CourtU.S. District Court — District of Alaska

Noel K. Wennblom, U. S. Atty., and Raymond E. Plummer, Asst. U. S. Atty., both of Anchorage, for plaintiff.

George B. Grigsby, of Anchorage, for defendants.

DIMOND, District Judge.

The United States Attorney has filed in each of the above entitled cases a motion to consolidate all three cases for trial. The motion in each case is supported by his affidavit which is set forth in full as follows:

"I Noel K. Wennblom, being first duly sworn, on oath depose and say:

"That I am the United States Attorney for the Territory of Alaska, Third Division, and make this affidavit in support of a motion to consolidate for the purpose of trial the indictments, now on file, in the above entitled court, in criminal cases entitled United States of America, plaintiff, v. Gus Kovich, defendant, No. 1890 criminal; United States of America, plaintiff, v. Edward Anthony Kubillus, defendant, No. 1891, criminal; and, United States of America, plaintiff, v. Harrison Lee Barber, defendant, No. 1892, criminal; that the indictment of each of said cases was prepared under my personal supervision; that, except for the fact that the name of defendant is different in each of said indictments as will appear from said indictments now on file therein, the said indictments are word for word and exactly the same in every respect and that said indictments all relate to the same crime which was committed at the same time and at the same place by the concerted action of the defendants named in said indictments to wit: Gus Kovich, Edward Anthony Kubillus, and Harrison Lee Barber; that almost, if not exactly, the identical evidence will be produced upon the trial of each of said defendants if tried separately; that no prejudice nor embarrassment to either of said defendants will result from a consolidation, for purpose of trial, of each and all of said indictments; that a great saving in time of the court, and persons required to remain in attendance as jurors and witnesses, will result from a consolidation of said indictments for trial; that in the interest of economy said indictment should be consolidated for a purpose of trial.

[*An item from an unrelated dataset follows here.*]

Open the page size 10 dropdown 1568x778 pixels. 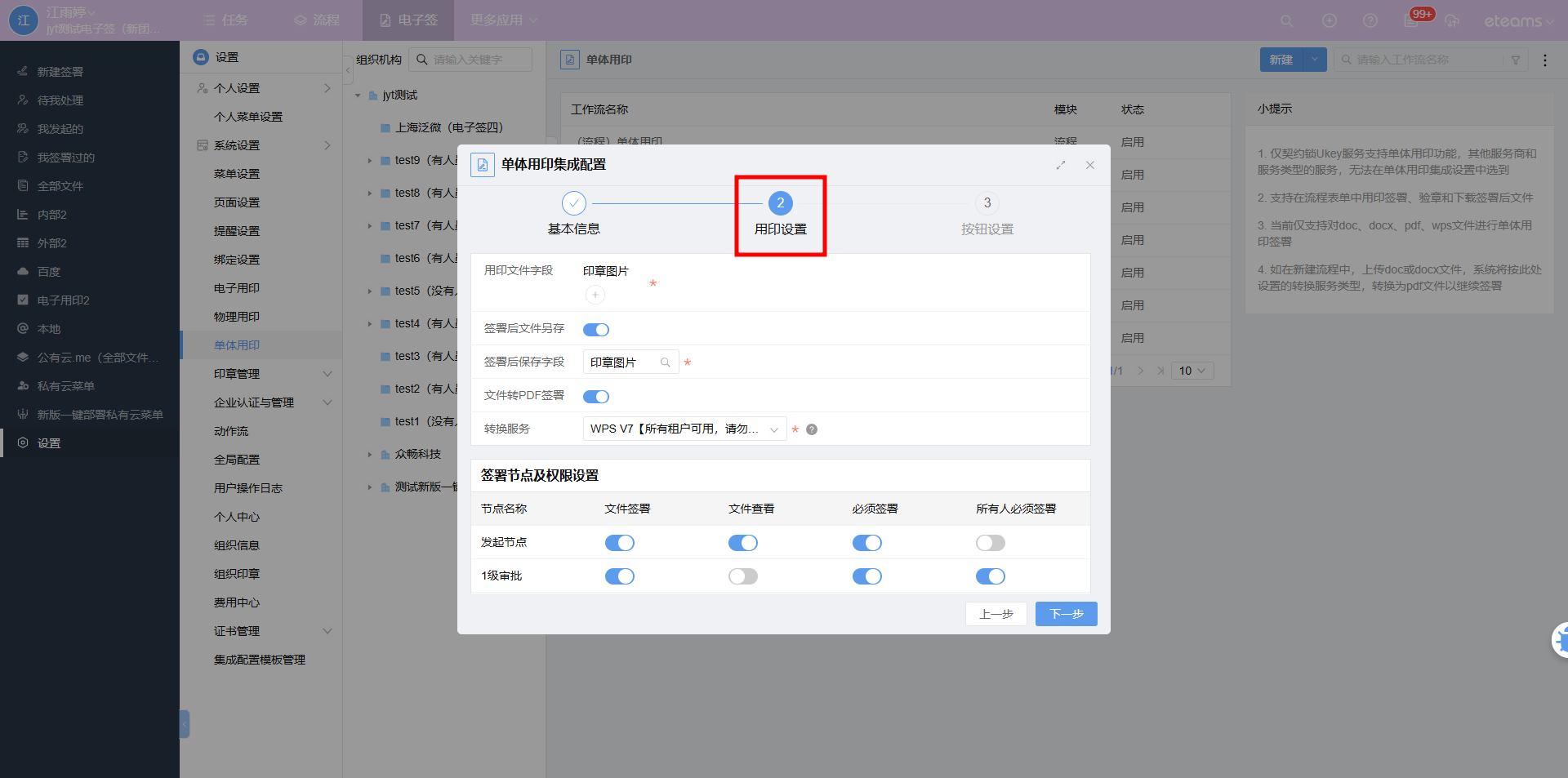(x=1192, y=371)
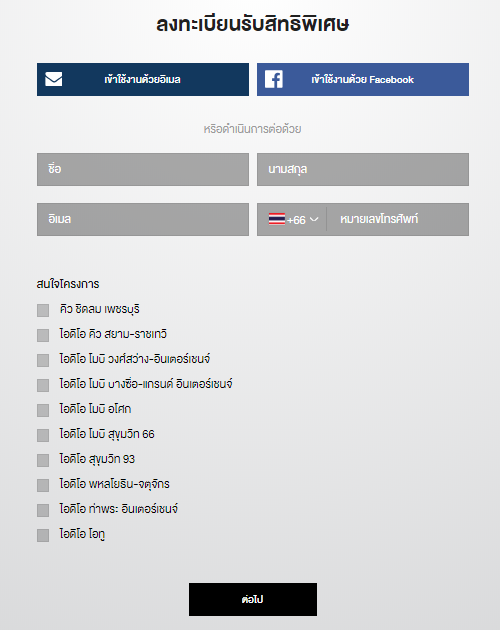500x630 pixels.
Task: Tick ไอดีโอ โมบิ อโศก checkbox
Action: click(43, 410)
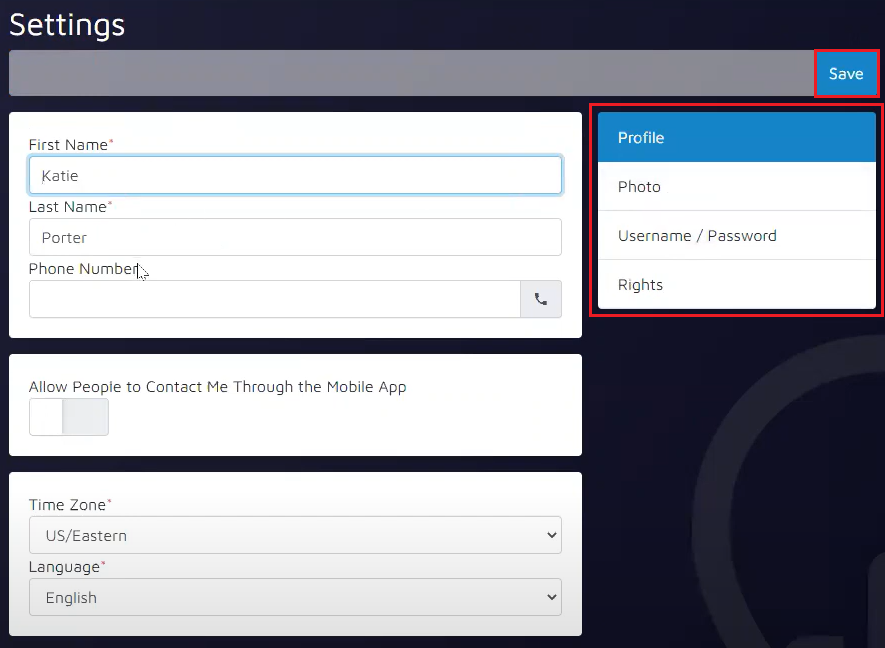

"/s/ Noel K. Wennblom "United States Attorney

"Subscribed and sworn before me this 31st day of January, 1946.

"/s/ M. E. S. Brunelle "Clerk of Court"

The motions are resisted by Mr. George B. Grigsby, attorney for each of the defendants, upon the ground that the law does not authorize or permit consolidation in such cases where the defendants have been indicted separately, although admitting that in the instant cases the indictments are substantially identical except as to names of parties. No counter showing has been made. An inspection of the indictments shows that the crime charged is the same in each case, and that the property alleged to have been stolen in each indictment is identical with the description of the property in each of the other indictments, and so the only issue is whether consolidation for trial under such circumstances is permitted by law.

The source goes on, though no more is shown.